LINK for the Web App of this deployed ML Mode :- https://iiitdmj-student-monthly-expense-predictor-kharchakitna.streamlit.app/
This is a ML Project named "KharchaKitna" which will predict the Monthlty Expense of a student (specially of our IIITDMJ Campus) The dataset for this model is intutively prepared by myself by taking expenses ideas for fellow batchmates.It consists of 200 data points. It takes account of various factors(mention as columns of CSV File) like:-
MessTaken :- Opted for Mess or Not.(1 means opted ✅ / 0 means not opted ❌)
NOTE :- If you have opted for mess then your monthly mess amount will be not included with the MonthlyExpense, since it is already paid at the start of the Semester.
CanteenVisit :- No. of days you visit canteen/Hexa/Nescafe(all included) per week.
RelationshipStatus :- whether the student is single🗿 or mingle😁.(0 means single / 1 means mingle)
OnlineFood :- No. of times the student order food online from city.(per month)
CityVisit :- No. of times the student visit the city from campus.(per month)
MonthlyExpense which is our last column is out target column.
This will include :-
->Recharge
->Basic Needs(Groceries)
->Outside Food (Hexa/Canteen/Nescafe)
->The used feature column and the other daily basis expenses.
I trained and tested the data with 2 Algorithms (Linear Regression & Random Forest)
Both gave good accuracy.
Accuracy for Linear Regression = 93.7 %
Accuracy for Random Forest = 98%
While random forests often providing higher accuracy, I'm selecting a linear regression model, which can be justified by the following factor with their explaination.
-
Interpretability :- Linear Regression: The coefficients in a linear regression model directly indicate the relationship between each feature and the target variable. This makes it easy to understand how each factor (like CanteenVisit, RelationshipStatus, etc.) impacts the monthly expenses. Random Forest: While random forests can provide feature importance, they do not offer the same level of interpretability as linear regression.
-
Simplicity and Transparency :- Linear Regression: Simple to implement and understand. It provides a clear mathematical relationship that is easy to explain to non-technical users. Random Forest: More complex with multiple decision trees, making the model harder to understand and explain.
-
Data Size Considerations :- Linear Regression: Performs well with smaller datasets. With only 200 students in your dataset, a simpler model like linear regression might generalize better. Random Forest: Typically requires larger datasets to perform optimally and to avoid overfitting.
-
Prediction Consistency:- Linear Regression: Provides consistent predictions. Small changes in the input data do not significantly alter the model. Random Forest: Small changes in the data can result in different trees being built, potentially leading to varied predictions.
-
Ease of Maintenance:- Linear Regression: Easier to maintain and update with new data. Changes to the model can be easily tracked and managed. Random Forest: Requires more effort to update and maintain, especially if hyperparameter tuning or retraining is needed frequently.
-
Theoretical Alignment Linear Regression: If you have domain knowledge suggesting a linear relationship between the features and the target, linear regression is theoretically appropriate. Random Forest: While flexible and powerful, it may model non-linear relationships that do not exist, leading to overfitting.

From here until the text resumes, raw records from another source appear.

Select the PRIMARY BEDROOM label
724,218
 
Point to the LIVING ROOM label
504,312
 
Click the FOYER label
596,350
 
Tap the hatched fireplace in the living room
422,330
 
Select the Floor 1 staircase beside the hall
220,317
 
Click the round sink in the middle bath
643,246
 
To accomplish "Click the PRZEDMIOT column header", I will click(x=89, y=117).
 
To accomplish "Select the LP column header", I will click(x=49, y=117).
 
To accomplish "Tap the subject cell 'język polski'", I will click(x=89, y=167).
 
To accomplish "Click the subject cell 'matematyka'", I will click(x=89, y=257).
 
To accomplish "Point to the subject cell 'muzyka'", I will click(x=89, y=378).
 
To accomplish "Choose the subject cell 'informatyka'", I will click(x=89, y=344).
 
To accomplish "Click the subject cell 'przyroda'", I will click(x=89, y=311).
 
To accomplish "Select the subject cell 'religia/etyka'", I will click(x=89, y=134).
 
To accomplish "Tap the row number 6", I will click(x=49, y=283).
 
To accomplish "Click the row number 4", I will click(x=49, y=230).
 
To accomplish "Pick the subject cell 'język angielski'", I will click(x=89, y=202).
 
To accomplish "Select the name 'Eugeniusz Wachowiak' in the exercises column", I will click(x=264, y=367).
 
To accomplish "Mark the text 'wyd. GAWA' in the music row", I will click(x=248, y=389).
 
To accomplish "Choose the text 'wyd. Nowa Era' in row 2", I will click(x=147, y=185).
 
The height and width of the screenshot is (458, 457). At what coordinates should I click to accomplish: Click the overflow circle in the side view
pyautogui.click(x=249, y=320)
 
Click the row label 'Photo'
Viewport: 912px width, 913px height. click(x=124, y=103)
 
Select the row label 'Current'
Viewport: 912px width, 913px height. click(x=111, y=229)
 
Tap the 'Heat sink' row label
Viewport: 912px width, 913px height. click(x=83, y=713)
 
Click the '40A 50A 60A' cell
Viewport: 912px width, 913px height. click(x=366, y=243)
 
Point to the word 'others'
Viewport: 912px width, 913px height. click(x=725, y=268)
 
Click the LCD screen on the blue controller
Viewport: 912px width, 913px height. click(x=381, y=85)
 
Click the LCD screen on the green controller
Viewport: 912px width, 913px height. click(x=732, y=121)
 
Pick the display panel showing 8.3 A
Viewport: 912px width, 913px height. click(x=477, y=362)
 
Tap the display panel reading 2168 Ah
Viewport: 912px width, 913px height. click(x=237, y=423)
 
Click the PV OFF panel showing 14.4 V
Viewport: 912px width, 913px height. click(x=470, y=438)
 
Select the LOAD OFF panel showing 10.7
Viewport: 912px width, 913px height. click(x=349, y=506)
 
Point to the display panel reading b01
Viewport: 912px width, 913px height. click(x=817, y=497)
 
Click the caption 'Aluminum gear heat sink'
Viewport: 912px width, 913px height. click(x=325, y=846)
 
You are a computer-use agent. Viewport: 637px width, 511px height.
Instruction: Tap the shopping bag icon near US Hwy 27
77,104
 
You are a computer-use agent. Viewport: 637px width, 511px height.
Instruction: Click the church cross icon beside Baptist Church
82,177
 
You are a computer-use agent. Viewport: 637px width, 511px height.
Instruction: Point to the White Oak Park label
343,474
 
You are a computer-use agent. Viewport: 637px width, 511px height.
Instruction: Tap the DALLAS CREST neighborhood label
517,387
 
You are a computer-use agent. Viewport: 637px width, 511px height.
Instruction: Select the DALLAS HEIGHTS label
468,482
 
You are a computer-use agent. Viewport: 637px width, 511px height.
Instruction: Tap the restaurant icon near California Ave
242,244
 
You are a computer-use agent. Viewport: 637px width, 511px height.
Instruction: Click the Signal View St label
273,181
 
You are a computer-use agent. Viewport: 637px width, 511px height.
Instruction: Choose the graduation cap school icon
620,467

- KharchaKitna.ipynb :- It is the Python Notebook in which the model is being trained.
- MonthlyExp.cpp :- The dataset is prepared by using the C++ Program File.
- MonthlyExp1.0.csv :- This is the Dataset which is used for training/testing this model.
- requirements.txt :- This is the txt file containing the name of necessary library to deploy this mode as a webpage using Streamlit.
- trained_model.sav :- This is Trained model.
- webapp.py :- Contains all the code for the web app to predict the Monthly Expenses.
If you think that the model is giving wrong prediction of you monthly expense then these can be the following reason.
-> The dataset for training this model was small around 200 data point, its most likely that the model can make wrong prediction.
-> It can be the case that the data you have entered is a outliner.
I hope you are statisfied with my explaination.
I will try to work on improving this model with time.
Thank You for Reading the README 😁 Have a great day :)